ABC’s The Muppets continues to fire on all cylinders with this week’s episode, “Pig Out.” The episode of very Muppets-centric with only a single celebrity guest, Ed Helms. The main story focuses on the crew of Miss Piggy’s late night talk show and how they like to blow off steam after a hard day at work — and every day is a hard day with the volatile Miss Piggy — at a local bar, minus Piggy and Kermit.
Kermit is cool with it because he’s their boss and recognizes the distance he needs between him and his co-workers. Miss Piggy, however, feels that they’re all one big happy family and is insulted that she’s never been asked to hang with the crew. Not that she’d ever actually hang with those she considers beneath her, but she’d just like to be asked. Kermit agrees to get the crew to offer an invite with the promise that she won’t accept. It all goes off without a hitch until something happens … Piggy says yes.
Her presence at the bar puts a damper on things until Ed Helms shows up and joins the group, resulting in some awesome karaoke including Dr. Bunson Honeydew and Beaker doing “I Got You Babe” and the Swedish Chef putting his own spin on “Rapper’s Delight.” This is some of the funniest stuff you’ll see on TV this season, I guarantee it. Suddenly, Piggy is one of the gang telling the crew they can stay out late and show up for work any time they want, much to Kermit’s chagrin. The morning (or whenever you decide to show up) meeting, where Kermit berates the crew, leads to one of the funniest lines of the episode from Miss Piggy:
“Hello, my name is Fun. Is this where I come to get murdered?” tweet
Kermit needs to find a solution to his problem, and quickly before he loses control of the show. In the subplots this week, Fozzie accidentally shoots Statler in the face with a T-shirt cannon, which actually has quite a melancholy tone to it, and Sam the Eagle is smitten with Janice after she merely says hello to him … but finds a rival in Ed Helms.
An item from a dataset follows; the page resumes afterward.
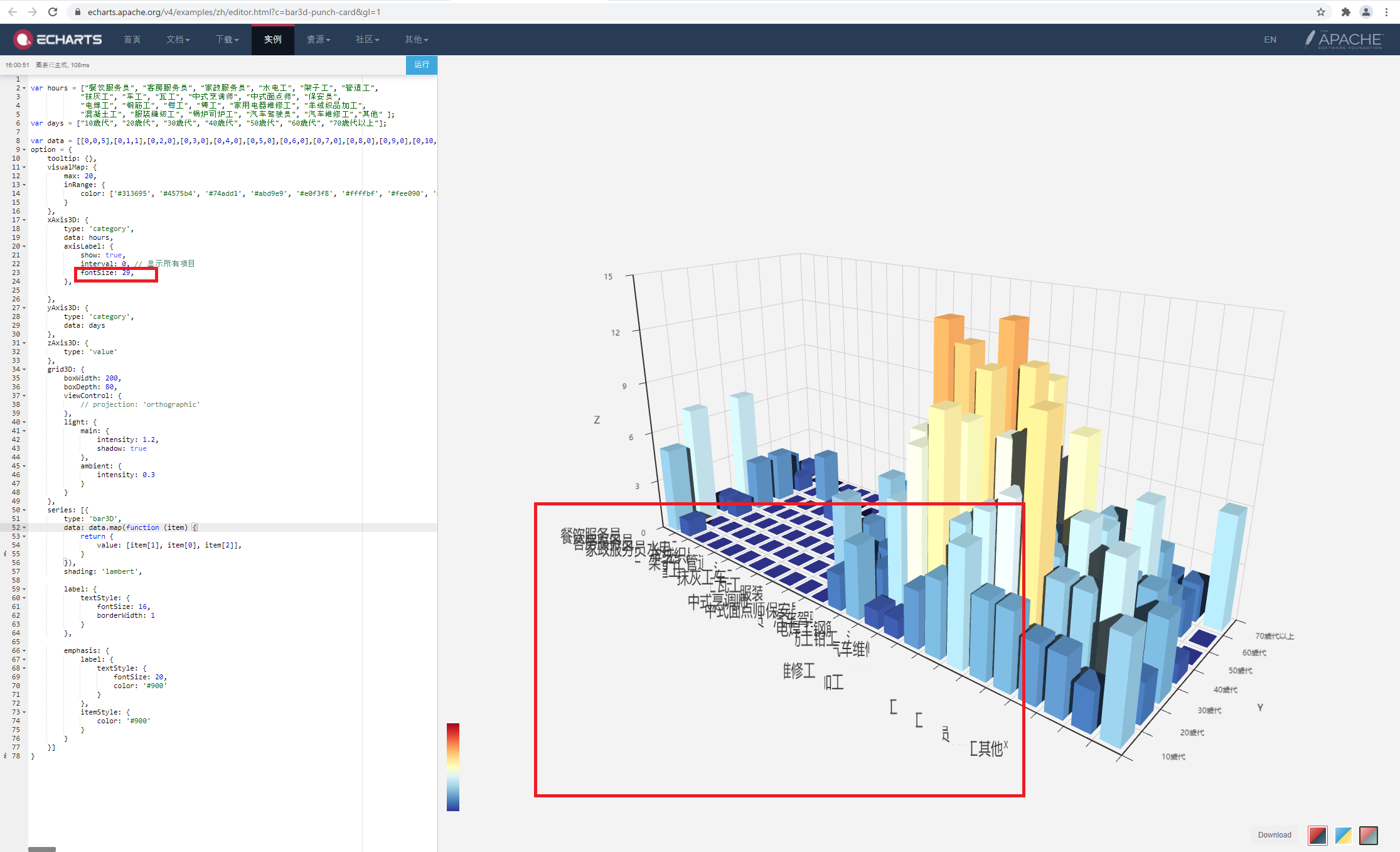Open the 文档 dropdown menu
The Muppets thrives on absurd, twisted humor and those who have been “outraged” by the grown-up comedy seem to forget that they’ve always been that way, playing to both adults and children alike. Heck, one of their first regular TV gigs was on the first season of Saturday Night Live! Yes, the new show alludes to the band’s recreational activities (Floyd recognizes Ed Helms who says maybe from The Office and Floyd thinks they work together) and some perhaps sexual undertones (Beaker and Honeydew somehow end up in each other’s clothes, but what happens in private stays private), but it really isn’t something young kids are going to question. It’s only the adults who are feeling uncomfortable and feel they’re going to have to explain these things to their kids (they probably won’t even ask), but if that makes The Muppets a show the family can and should watch together, all the better.